Noah Kahan: I hope that someone listening to this record, whether they live in a small town in Vermont or if they live in a city in the West Coast, or wherever, I hope that people are transported somewhere new and I hope that they are able to extrapolate the themes and apply ’em to their own lives. And I hope that anyone who feels stuck in a situation, whether it be a relationship or a hometown, feels heard. And I hope people who have decided to stick around, whether it’s for themselves, whether it’s for a family member, whether it’s for a relationship or just because they wanted to, feels okay with that when they listen to this record. Because it’s okay to love where you’re from. It’s okay to be somewhere that you might not wanna be forever. And it’s okay to be in the moment you’re in.
I hope people feel comfortable in the moment that they’re in, when they listen to this record. And I also hope they feel transported to a dreary autumn day in New England. And I have taken away what I think is the greatest musical joy I’ve ever felt. I feel completely fulfilled creatively right now. I’m so happy and I’m just honored and grateful for the people, the many many people that helped me get to this place and allowed me to do this and make this music, and that’s from the label to my management, to my parents, to my girlfriend, and to most importantly my fans for believing in me and sticking by me, as I approach this new chapter.
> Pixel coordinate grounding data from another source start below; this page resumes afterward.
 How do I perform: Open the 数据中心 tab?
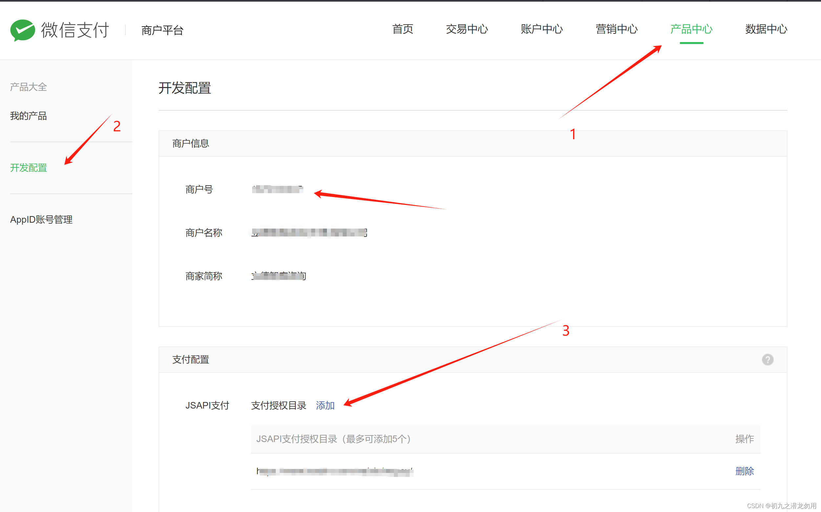pos(766,29)
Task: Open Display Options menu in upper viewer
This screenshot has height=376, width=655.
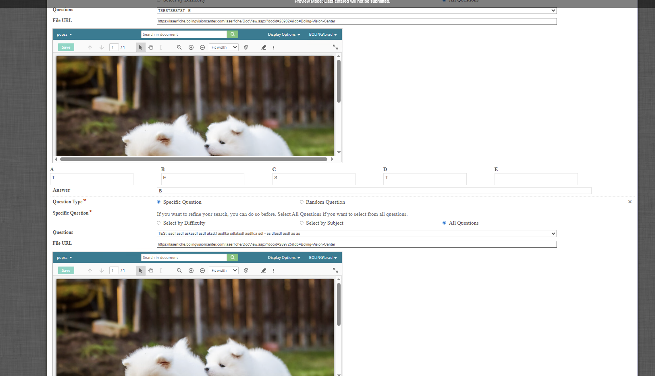Action: (x=284, y=34)
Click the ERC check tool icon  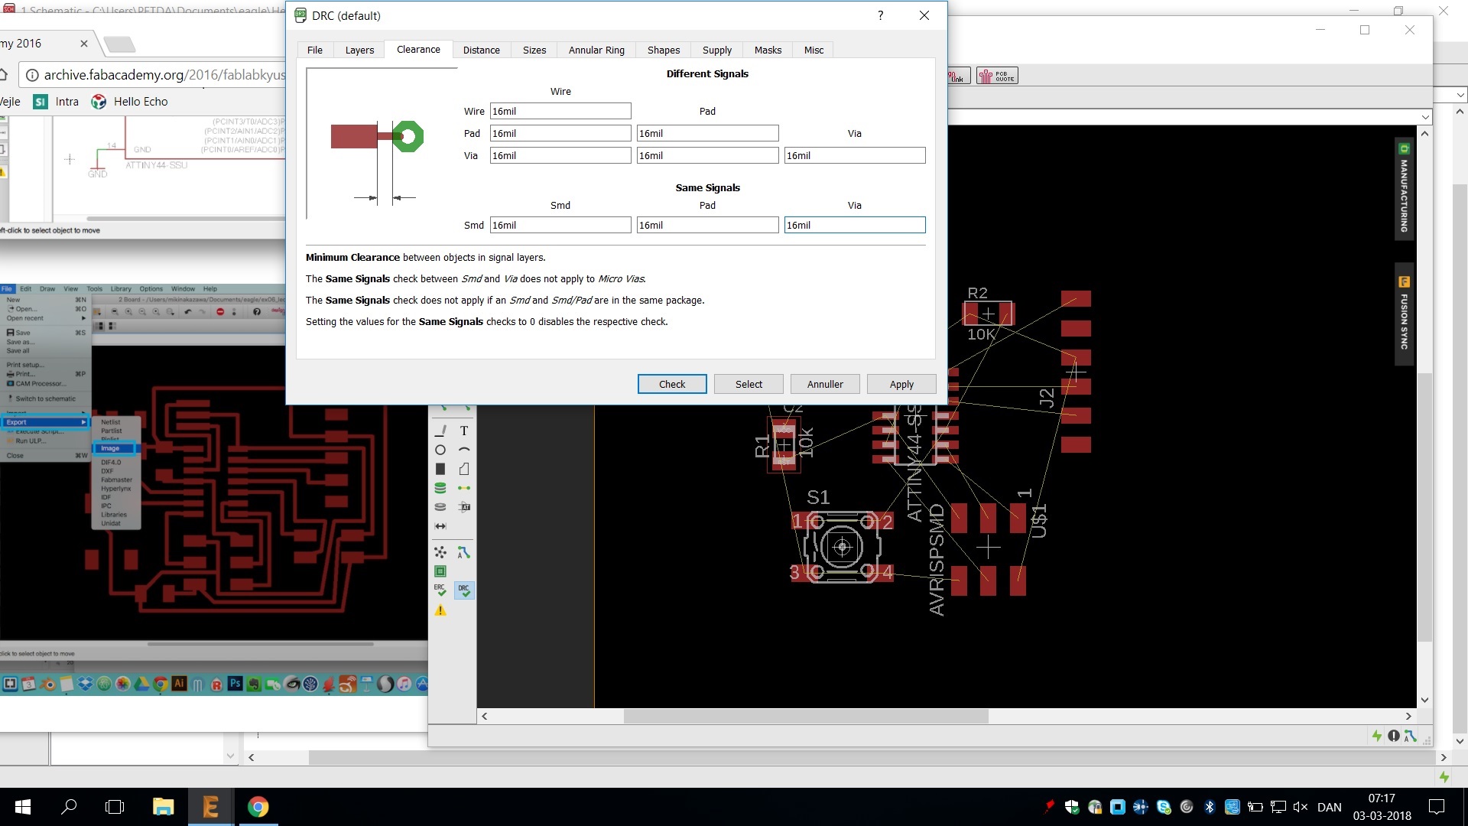click(x=440, y=590)
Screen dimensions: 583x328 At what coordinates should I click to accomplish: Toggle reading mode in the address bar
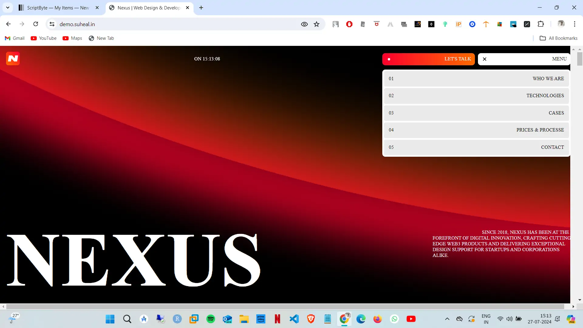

Congratulations, it’s all well deserved! Last time we spoke, my final question for you was, “Who are you listening to these days?” and you told me Mt. Joy. In the spirit of paying it forward today, who are some artists you recommend our readers check out?
Noah Kahan: Okay, I’m just on my Spotify right now. First and foremost, Jack Van Cleaf, his song “Rattlesnake” is out of this world, just amazing writing. It reminds me of the thing I love the most about Gregory Alan Isakov and the lyrics I love the most about Phoebe Bridgers. I just think they’re… I think that song is awesome. I’m just going through here. There’s a wonderful song by an artist called Famy, called “Ava” and it’s kind of not my typical type of music, but it’s something so epic and it’s like the best like hype pump-up song. It just feels so epic and like Icelandic. I listened to it before I did Red Rocks in the airport, and I truly think it affected the quality of my performance in a really good way. Like it just hypes me up so much, and I’m gonna go give you one more.
Genevieve Stokes, “Habits,” beautiful song. She’s amazing. She came on the road with us last year. I love what she’s doing. It reminds me of what I love about Patrick Watson and this just ethereal, spooky… I have a playlist called Spooky Folk and she’s all over it. So Genevieve Stokes is great as well, I recommend everybody check her out.
Noah, this was so much fun. It's great catching up as always. Congrats on this record – it's phenomenal, and I'm so excited to see where you go from here.
Noah Kahan: Yeah, thank you so much, Mitch! As always, I appreciate it.